Provided information:
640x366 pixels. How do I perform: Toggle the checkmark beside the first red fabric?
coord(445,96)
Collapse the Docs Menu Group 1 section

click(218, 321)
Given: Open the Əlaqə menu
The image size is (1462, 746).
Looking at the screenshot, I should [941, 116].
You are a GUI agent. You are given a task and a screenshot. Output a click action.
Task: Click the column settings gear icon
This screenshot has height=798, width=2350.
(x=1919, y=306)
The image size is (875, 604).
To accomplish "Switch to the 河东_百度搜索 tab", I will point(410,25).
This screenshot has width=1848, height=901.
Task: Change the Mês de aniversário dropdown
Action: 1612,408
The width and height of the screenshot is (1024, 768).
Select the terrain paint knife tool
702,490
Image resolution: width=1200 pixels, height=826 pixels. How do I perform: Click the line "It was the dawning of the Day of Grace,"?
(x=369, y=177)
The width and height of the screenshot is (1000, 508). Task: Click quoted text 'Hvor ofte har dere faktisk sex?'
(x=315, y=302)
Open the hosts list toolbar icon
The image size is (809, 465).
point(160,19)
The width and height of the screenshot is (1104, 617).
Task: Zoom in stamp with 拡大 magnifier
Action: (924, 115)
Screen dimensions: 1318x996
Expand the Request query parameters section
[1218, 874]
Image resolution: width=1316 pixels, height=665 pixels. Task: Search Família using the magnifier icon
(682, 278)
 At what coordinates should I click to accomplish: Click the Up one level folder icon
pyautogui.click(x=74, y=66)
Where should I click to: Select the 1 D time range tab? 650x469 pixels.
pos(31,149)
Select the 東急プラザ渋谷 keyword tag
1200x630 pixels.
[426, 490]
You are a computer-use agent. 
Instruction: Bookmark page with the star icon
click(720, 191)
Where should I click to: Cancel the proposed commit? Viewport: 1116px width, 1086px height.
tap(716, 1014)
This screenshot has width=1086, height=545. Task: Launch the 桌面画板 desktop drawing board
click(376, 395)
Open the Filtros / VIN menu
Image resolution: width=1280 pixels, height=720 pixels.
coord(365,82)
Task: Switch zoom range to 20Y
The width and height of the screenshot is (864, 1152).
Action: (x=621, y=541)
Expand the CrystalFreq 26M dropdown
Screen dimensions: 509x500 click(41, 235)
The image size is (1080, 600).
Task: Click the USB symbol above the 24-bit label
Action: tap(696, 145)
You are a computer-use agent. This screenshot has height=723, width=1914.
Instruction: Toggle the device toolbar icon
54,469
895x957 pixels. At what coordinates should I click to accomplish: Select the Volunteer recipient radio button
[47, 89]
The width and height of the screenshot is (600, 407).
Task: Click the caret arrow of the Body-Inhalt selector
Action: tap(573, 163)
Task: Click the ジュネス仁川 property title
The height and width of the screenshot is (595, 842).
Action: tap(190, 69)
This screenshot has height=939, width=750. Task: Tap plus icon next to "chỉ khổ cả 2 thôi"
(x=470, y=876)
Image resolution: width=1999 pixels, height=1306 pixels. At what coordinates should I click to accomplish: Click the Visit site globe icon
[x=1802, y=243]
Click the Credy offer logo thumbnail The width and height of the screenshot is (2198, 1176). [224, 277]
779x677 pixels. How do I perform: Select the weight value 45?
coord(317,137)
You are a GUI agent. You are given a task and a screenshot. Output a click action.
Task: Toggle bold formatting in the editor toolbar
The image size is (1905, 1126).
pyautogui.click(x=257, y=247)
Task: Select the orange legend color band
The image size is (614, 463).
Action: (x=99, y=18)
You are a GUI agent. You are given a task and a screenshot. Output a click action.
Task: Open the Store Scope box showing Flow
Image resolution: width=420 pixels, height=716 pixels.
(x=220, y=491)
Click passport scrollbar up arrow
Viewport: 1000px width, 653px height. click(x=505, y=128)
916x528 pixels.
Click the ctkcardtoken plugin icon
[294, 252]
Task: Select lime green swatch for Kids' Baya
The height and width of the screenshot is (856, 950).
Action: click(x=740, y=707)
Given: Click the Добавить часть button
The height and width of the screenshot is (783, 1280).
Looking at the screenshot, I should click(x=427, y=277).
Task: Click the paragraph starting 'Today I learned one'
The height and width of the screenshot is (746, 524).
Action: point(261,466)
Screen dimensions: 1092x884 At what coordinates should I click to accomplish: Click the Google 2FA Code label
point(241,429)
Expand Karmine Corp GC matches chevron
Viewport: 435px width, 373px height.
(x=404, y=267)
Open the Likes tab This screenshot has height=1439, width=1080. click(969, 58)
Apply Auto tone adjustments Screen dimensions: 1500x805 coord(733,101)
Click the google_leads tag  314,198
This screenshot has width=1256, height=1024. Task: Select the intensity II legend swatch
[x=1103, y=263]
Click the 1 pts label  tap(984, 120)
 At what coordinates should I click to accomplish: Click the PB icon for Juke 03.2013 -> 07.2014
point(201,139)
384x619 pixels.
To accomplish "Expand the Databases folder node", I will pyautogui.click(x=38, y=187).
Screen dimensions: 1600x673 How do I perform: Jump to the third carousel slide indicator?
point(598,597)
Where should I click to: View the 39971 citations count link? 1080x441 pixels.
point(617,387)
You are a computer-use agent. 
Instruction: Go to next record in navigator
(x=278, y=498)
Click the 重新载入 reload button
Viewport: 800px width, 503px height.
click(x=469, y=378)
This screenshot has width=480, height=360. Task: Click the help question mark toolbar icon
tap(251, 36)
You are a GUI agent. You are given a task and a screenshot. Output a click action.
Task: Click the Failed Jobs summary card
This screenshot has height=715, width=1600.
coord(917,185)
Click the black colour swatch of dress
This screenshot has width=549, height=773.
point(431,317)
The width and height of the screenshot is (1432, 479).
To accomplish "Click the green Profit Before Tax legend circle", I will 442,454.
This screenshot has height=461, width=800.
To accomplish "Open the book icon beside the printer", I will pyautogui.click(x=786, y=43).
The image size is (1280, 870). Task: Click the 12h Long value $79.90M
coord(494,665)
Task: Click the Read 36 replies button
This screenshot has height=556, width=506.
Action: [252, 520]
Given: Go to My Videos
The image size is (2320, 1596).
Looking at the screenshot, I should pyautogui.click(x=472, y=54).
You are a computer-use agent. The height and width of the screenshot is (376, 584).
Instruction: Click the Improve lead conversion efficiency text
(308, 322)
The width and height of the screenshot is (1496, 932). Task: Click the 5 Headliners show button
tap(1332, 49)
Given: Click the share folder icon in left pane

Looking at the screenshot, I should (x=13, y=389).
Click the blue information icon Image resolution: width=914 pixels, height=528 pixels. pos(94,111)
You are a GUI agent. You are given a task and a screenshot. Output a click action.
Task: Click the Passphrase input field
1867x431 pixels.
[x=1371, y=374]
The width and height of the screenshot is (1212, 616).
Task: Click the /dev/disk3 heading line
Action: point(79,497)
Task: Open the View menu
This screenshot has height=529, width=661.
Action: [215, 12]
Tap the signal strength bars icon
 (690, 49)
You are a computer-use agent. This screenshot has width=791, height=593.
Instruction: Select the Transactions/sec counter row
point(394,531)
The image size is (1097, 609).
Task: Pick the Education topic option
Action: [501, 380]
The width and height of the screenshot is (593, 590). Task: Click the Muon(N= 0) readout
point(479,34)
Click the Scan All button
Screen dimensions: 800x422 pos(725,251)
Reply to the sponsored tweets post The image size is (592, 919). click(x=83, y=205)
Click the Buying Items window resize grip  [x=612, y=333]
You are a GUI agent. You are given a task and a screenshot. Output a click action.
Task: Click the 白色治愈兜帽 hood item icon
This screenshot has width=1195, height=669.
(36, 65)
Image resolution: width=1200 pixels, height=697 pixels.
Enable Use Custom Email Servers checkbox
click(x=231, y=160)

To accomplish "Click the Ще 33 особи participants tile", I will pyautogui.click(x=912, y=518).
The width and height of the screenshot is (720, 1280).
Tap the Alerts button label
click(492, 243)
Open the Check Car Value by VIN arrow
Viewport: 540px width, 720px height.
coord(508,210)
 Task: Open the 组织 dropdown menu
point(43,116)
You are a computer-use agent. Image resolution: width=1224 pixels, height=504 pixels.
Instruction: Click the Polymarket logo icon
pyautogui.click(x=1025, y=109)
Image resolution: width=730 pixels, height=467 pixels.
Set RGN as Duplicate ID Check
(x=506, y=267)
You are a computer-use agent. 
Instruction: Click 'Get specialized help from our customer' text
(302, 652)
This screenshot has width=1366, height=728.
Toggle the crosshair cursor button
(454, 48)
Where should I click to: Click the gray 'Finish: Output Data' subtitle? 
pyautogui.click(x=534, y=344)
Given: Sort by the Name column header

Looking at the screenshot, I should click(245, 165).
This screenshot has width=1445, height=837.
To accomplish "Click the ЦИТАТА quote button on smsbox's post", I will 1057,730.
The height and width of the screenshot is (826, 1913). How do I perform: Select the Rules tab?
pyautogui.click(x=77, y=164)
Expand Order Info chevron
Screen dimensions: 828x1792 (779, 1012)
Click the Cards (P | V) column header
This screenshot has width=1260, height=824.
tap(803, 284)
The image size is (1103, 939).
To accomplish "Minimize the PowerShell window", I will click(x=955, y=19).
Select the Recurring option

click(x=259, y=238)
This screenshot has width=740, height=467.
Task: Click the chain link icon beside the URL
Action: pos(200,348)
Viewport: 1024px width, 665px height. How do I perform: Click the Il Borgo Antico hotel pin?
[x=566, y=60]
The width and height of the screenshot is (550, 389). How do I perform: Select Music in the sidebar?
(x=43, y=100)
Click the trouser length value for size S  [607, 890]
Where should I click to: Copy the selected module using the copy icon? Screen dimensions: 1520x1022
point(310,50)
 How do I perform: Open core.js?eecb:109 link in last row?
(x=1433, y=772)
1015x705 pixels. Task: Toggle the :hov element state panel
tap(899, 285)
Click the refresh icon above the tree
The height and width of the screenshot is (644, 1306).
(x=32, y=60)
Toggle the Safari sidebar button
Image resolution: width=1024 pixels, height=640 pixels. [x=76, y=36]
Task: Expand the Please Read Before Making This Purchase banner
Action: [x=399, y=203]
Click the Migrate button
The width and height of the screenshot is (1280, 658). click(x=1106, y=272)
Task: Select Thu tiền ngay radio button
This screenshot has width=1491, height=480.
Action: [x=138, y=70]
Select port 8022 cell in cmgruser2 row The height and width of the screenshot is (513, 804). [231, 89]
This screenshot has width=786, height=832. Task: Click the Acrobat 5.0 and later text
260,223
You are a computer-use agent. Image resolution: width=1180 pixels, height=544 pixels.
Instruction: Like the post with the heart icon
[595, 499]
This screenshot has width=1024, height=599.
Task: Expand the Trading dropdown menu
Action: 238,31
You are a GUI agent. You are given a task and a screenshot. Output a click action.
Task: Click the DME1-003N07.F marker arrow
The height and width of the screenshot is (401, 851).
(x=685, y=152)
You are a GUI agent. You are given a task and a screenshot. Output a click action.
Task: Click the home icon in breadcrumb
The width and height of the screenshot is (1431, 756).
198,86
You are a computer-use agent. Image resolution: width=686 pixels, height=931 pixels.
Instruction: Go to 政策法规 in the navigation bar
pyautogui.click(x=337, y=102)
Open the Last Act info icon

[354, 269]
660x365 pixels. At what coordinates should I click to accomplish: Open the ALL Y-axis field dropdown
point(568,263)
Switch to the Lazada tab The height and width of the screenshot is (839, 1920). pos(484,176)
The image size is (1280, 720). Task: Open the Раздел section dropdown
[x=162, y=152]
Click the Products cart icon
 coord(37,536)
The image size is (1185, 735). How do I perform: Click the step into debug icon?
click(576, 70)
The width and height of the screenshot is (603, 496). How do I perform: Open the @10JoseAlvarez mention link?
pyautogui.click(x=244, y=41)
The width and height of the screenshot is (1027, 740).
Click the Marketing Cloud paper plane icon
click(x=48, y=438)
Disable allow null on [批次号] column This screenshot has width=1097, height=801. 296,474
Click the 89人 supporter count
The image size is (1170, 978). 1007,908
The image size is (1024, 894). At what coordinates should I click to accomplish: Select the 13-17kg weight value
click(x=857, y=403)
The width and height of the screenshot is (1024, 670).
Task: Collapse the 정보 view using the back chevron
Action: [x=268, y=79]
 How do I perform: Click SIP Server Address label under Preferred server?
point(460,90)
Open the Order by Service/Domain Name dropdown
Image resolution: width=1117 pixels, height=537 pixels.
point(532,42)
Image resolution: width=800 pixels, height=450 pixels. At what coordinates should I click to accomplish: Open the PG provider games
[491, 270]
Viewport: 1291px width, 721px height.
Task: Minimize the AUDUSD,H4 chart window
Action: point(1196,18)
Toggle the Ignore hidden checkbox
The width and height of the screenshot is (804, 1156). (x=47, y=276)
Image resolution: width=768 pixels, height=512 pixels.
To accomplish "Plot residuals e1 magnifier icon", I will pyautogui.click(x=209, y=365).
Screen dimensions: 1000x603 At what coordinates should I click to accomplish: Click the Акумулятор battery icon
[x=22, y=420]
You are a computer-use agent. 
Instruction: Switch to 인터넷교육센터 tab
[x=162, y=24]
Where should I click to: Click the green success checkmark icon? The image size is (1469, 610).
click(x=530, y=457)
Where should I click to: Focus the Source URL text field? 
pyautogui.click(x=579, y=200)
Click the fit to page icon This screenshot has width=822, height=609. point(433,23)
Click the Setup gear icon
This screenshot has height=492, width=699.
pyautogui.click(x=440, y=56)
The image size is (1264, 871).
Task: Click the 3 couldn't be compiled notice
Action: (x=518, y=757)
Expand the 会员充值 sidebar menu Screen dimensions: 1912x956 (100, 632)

What this task involves: What lines in the material above hold the string "computer"? List them.

Expected answer:
You are a computer-use agent. 
You are a computer-use agent. This screenshot has height=723, width=1914.
You are a computer-use agent. 
You are a computer-use agent. The height and width of the screenshot is (376, 584).
You are a computer-use agent. This screenshot has width=791, height=593.
You are a computer-use agent. Image resolution: width=1224 pixels, height=504 pixels.
You are a computer-use agent. 
You are a computer-use agent. Image resolution: width=1180 pixels, height=544 pixels.
You are a computer-use agent. Image resolution: width=686 pixels, height=931 pixels.
You are a computer-use agent. 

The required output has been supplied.